Smith, a native of Connecticut, was an amateur Egyptologist when the field was new, learned to read hieratic and hieroglyphics, and lived in Egypt for many years. In 1862, he bought a pair of papyrus medical scrolls from a dealer in Luxor; whether they had been looted from a tomb or library is unknown.
He kept the scroll that the Met will show, known as the Edwin Smith papyrus. He sold the other one, which is slightly newer, and today it belongs to a museum in Leipzig, Germany.
When Smith died, in 1906, his daughter gave his papyrus to the New-York Historical Society, which lent it for several years to the Brooklyn Museum, and then gave it in 1948 to the Academy of Medicine, at Fifth Avenue and 103rd Street.
Everyone recognized the importance of the scroll but no one knew quite what to do with it; the occasional scholar has taken a look, there is no record that the historical society or the Brooklyn Museum ever displayed it to the public, and the Academy of Medicine says it never has.

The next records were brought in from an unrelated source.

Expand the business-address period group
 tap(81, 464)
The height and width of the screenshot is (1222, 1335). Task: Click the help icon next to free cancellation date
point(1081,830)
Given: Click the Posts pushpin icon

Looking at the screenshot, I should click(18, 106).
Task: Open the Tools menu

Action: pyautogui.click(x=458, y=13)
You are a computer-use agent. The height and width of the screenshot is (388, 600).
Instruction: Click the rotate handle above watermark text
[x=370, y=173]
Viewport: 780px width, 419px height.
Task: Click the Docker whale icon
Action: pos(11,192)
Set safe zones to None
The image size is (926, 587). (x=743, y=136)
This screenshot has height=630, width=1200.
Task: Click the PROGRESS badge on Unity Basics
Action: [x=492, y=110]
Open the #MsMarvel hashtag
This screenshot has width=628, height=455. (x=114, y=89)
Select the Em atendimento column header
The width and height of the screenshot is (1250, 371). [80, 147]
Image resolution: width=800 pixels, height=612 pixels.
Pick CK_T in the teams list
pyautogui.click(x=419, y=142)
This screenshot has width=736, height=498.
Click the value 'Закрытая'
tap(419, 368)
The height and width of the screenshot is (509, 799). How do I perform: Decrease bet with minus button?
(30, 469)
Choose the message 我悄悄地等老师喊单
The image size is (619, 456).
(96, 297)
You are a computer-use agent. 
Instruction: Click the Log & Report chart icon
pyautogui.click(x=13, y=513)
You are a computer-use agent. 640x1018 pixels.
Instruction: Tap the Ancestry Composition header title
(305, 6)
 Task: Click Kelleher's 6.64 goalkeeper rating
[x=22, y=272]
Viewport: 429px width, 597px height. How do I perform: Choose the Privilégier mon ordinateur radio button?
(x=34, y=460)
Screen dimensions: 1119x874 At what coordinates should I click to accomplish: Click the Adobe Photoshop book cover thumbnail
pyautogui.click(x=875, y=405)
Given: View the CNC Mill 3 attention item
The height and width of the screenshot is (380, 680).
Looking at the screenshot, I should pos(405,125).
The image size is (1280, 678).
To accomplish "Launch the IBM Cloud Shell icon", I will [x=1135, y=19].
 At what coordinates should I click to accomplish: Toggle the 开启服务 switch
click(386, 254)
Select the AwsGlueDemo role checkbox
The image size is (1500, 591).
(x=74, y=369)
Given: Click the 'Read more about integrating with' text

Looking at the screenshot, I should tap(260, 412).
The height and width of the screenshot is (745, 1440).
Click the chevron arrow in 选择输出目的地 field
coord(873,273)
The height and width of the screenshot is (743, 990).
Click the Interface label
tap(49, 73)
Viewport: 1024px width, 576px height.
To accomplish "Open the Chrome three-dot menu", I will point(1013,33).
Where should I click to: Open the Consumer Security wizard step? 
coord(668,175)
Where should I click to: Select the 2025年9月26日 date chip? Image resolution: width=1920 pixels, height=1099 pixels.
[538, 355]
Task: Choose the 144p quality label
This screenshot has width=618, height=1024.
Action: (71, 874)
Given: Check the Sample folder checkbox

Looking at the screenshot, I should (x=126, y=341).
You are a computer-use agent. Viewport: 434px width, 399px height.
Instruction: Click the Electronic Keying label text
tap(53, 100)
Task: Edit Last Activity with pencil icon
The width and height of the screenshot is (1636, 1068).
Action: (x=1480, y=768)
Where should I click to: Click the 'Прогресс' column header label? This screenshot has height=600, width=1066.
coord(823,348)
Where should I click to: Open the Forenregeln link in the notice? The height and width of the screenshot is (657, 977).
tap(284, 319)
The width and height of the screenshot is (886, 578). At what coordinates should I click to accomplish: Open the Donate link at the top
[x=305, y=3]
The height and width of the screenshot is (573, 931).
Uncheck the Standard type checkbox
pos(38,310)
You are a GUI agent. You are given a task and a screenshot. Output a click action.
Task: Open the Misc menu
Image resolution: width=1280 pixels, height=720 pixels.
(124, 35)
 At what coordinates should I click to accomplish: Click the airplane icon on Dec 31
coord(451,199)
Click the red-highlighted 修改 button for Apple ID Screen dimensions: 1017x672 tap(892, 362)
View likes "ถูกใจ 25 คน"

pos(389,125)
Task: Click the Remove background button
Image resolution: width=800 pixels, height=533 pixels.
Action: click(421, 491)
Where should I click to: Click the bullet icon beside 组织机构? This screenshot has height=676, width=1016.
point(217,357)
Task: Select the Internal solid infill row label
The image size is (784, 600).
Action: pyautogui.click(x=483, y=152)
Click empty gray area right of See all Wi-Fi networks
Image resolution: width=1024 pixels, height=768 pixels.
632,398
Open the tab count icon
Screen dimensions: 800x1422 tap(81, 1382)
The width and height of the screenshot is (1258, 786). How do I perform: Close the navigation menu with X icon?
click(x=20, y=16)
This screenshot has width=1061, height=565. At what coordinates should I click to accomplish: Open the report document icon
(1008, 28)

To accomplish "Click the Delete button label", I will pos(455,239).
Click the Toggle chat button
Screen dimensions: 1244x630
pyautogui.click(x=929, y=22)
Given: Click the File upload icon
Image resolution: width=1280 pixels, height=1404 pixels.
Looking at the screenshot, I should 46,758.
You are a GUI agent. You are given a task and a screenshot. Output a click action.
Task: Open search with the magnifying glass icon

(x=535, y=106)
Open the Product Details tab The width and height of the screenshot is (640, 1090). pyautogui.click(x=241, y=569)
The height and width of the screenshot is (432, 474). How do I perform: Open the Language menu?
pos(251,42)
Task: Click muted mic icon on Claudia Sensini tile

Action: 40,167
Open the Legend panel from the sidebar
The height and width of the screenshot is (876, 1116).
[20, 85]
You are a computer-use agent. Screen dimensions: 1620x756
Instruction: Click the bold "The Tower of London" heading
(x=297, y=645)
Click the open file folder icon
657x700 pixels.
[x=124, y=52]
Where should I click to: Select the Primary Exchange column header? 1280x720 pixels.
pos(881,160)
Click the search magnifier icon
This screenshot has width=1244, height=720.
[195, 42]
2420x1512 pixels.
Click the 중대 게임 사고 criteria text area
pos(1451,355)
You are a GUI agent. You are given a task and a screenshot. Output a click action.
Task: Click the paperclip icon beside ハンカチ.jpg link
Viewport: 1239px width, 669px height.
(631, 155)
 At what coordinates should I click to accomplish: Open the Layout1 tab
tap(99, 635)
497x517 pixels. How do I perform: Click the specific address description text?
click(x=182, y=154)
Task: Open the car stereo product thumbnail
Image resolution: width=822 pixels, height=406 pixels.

The academy has long been a repository for rarities at the nexus of history and medicine, like George Washington’s ivory false teeth and a sample of Alexander Fleming’s original penicillin culture.
Displaying the papyrus safely turns out to be a challenge. The Met has put each of the scroll’s 11 panels – long since separated – into a matte, in a sliver of air between thick slabs of plexiglass that filters ultraviolet light. Nothing actually touches the papyrus, except around its edges.
Now that it has been safely and expertly mounted, what will the academy do with its treasure, after the Met’s exhibition is over?
“That’s an excellent question,” said Maria Dering, an academy spokeswoman. “And we don’t have an answer yet.”